Extrinsic Value Definition: Day Trading Terminology
Because options are most often priced directly on mathematical models of the underlying stock’s current and historical price (the intrinsic value), the extrinsic value is a measure of the decay in value of an option as it nears its expiration date. The longer an option has until expiration, the greater the chance that at some point in time it will increase in value and be exercised (assuming American style options).
Extrinsic Value and Time Decay
The decay of an option’s value with time is an integral feature of derivatives trading, and is one of the most important measures alongside it the historical price path of the underlying equity. The historical variance of a stock’s price will also play a role in the extrinsic value of its options, as it will contribute to the estimates concerning the potential for price movement within the lifetime of the option.
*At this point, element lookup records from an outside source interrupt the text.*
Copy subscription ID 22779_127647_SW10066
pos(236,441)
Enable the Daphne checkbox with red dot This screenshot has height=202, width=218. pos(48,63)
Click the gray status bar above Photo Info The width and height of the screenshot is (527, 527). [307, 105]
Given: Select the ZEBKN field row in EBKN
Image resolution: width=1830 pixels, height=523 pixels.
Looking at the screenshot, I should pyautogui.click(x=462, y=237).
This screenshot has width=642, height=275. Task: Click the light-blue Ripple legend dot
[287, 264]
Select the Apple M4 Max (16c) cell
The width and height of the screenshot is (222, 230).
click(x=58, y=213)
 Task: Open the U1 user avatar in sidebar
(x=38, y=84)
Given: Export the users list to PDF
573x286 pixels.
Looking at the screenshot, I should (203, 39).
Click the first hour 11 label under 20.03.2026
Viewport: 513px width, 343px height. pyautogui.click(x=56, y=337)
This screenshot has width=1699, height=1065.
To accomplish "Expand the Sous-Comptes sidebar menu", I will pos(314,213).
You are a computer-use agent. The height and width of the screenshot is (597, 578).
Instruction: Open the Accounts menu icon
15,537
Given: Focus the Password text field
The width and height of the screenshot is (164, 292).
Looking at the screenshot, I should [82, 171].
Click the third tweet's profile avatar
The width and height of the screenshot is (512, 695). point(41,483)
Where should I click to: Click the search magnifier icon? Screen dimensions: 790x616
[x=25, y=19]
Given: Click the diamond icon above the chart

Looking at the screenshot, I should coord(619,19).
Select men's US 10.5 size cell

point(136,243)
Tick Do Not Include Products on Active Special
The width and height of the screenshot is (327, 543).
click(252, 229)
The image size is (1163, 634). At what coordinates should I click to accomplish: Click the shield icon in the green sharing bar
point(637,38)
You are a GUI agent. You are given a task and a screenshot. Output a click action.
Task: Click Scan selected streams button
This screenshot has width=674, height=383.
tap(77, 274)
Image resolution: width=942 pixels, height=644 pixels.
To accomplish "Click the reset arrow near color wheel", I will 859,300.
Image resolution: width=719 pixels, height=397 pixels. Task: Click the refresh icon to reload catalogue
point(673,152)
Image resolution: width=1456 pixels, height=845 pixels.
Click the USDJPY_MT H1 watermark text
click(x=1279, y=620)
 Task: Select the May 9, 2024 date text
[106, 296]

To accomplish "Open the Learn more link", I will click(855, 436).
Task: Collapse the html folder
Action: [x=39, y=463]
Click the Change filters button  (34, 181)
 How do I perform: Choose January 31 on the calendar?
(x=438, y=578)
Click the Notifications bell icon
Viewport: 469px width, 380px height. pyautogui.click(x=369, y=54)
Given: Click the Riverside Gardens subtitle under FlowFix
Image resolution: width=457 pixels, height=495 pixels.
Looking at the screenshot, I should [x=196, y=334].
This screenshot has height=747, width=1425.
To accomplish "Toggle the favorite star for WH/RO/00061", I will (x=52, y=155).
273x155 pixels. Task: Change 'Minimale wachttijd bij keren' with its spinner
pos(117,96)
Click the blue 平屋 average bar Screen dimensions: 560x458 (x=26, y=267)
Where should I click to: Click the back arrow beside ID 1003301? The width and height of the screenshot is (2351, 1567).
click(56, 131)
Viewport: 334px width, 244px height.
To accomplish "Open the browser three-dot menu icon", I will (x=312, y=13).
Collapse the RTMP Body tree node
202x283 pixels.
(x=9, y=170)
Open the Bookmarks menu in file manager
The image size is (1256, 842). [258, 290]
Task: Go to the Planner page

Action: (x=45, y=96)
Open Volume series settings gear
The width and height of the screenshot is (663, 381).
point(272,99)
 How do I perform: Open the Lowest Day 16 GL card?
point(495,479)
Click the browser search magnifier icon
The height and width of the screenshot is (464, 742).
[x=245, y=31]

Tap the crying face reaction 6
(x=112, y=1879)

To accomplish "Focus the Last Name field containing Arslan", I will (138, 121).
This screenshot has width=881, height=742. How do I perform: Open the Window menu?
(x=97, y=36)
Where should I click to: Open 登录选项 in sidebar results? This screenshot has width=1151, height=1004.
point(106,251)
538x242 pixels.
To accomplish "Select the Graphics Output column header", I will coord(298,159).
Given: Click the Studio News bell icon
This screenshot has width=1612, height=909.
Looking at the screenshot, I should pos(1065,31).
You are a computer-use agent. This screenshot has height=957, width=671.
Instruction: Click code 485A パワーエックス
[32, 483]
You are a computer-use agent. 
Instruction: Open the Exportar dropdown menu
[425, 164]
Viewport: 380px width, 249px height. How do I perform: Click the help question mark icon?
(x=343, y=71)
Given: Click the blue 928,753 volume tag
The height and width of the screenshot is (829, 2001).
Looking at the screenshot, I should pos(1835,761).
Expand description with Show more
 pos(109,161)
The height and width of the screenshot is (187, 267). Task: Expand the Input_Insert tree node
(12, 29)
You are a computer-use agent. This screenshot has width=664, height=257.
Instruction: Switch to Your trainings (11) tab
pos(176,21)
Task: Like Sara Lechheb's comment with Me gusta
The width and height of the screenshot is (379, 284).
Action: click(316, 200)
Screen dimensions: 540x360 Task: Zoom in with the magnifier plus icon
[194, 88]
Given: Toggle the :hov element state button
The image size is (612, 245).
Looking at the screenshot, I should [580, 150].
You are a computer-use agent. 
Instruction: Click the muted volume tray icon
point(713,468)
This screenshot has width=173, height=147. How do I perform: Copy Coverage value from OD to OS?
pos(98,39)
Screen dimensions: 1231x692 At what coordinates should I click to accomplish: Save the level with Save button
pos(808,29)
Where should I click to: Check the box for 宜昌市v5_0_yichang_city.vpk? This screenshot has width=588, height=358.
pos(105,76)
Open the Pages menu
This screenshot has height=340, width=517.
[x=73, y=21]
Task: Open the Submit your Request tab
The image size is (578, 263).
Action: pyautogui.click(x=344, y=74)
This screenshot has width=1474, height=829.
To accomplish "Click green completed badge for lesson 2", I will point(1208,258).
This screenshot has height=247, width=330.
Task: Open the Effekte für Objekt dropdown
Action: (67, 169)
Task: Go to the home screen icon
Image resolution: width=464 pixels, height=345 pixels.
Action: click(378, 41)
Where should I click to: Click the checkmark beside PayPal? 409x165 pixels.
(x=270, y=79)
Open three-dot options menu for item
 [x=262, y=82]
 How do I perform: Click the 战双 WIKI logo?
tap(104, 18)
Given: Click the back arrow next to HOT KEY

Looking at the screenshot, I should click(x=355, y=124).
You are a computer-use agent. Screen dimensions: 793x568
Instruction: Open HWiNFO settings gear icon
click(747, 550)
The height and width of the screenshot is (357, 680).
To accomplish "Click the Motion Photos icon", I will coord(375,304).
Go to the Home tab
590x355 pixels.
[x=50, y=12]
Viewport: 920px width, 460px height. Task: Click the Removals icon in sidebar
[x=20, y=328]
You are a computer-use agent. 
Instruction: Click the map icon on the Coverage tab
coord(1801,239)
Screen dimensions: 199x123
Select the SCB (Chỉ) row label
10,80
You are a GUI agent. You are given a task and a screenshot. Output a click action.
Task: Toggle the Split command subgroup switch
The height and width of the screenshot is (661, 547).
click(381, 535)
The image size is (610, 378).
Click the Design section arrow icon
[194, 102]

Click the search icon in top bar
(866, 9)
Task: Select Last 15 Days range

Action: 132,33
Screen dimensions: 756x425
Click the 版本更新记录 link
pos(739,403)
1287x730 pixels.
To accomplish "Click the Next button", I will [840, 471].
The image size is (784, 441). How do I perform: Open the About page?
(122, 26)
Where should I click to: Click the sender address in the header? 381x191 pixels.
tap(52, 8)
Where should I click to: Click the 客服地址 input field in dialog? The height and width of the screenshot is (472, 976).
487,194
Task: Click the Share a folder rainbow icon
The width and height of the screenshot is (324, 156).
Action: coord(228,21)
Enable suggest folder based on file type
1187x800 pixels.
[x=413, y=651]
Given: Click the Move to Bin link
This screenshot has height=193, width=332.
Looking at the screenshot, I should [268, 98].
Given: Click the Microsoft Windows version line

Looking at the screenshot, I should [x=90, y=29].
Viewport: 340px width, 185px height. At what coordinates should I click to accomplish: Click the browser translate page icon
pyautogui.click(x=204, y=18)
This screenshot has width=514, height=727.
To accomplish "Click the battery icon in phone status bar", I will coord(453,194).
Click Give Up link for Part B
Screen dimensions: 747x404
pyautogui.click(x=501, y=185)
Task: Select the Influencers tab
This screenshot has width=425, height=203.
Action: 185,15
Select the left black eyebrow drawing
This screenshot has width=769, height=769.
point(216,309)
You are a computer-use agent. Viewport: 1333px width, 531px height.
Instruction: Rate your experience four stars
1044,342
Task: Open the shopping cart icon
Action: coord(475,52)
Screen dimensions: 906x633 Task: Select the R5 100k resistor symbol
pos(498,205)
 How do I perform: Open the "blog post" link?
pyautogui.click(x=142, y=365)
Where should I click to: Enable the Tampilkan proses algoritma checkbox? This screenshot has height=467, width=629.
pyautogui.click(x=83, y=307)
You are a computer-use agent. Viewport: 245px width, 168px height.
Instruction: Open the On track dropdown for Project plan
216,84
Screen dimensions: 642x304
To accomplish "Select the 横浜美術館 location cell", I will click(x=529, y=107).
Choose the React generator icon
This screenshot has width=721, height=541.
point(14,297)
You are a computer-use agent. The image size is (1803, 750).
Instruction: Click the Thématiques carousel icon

Other Factors Affecting Extrinsic Value
There are a number of other factors besides the decay of value with time that can lead to an extrinsic value.
For example, an illiquid market could lead to significantly divergent prices, as could a significant event whose relevance is disputed among market participants. Whatever the cause of a certain extrinsic value, the general pricing of options makes it noteworthy when there is a divergence of prices.
Any trader who wishes to trade in the derivatives market needs to be aware of how options are priced intrinsically, and how the extrinsic value of an option can diverge from that price. Any extrinsic value that cannot be tied directly to the time decay of an option’s intrinsic value represents a potential trading opportunity.